Keempat, ketika semua orang dapat merefleksikan keimanan terhadap hari akhir, maka akan terwujudlah kehidupan yang harmonis, kehidupan yang indah yang mengedepankan norma-norma kemanusiaan, mengedepankan al-akhlakul karimah. Rasulullah SAW pernah bersabda, “Barang siapa yang beriman kepada Alloh dan hari akhirat, maka hendaklah ia berkata baik atau diam. Dan barang siapa yang beriman kepada Alloh dan hari akhirat, maka hendaklah ia memuliakan tetangganya. Dan barang siapa yang beriman kepada Alloh dan hari akhirat hendaklah ia memuliakan tamunya. Barangsiapa yang beriman kepada Allah dan hari akhir, hendaklah ia menyambung silaturahmi. (H.R. Bukhori dan Muslim).  Di samping itu pula Rasulullah SAW, memerintahkan kepada kita selaku mukmin yang percaya kepada hari akhir untuk menciptakan keharmonisan kehidupan dalam hal muamalah, yaitu dengan sinkronisasi antara orang kaya dan orang miskin. Abu Dzar r.a. berkata; “Kekasihku (Rasulullah SAW) berwasiat kepadaku dengan tujuh hal: (1) supaya aku mencintai orang-orang miskin dan dekat dengan mereka, (2) beliau memerintahku agar aku melihat orang-orang yang di bawahku dan tidak melihat orang yang berada di atasku, (3) beliau memerintahkan agar aku menyambung silaturahim dengan karib kerabat meski mereka berlaku kasar kepadaku, (4) aku diperintahkan agar memperbanyak ucapan La haula walaa quwwata illa billah, (5) aku diperintahkan untuk mengatakan kebenaran meskipun pahit, (6) beliau berwasiat agar aku tidak takut celaan orang yang mencela dalam berdakwah kepada Allah, (7) belaiu melarang aku agar aku tidak meminta-minta sesuatu kepada manusia.” (H.R. Ahmad).

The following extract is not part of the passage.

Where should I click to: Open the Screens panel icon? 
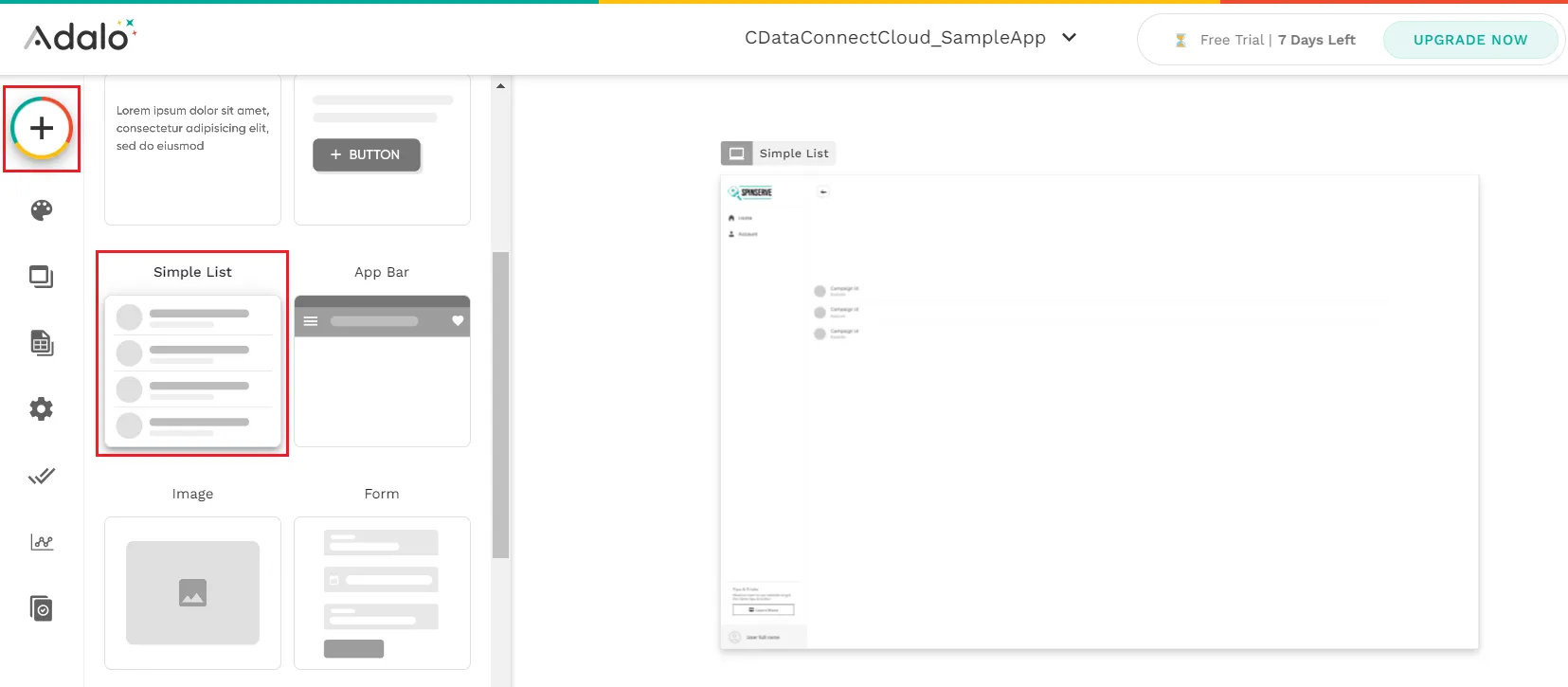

Hadits-hadits  tersebut hanya sebagian kecil dari banyak hadits yang menerangkan keutamaan akan keimanan terhadap hari akhir, akan tetapi maknanya dapat merefleksikan suatu keindahan dan keharmonisan kehidupan jika kita mampu berlaku seperti itu dan kita terapkan pada tatanan kehidupan yang lebih luas.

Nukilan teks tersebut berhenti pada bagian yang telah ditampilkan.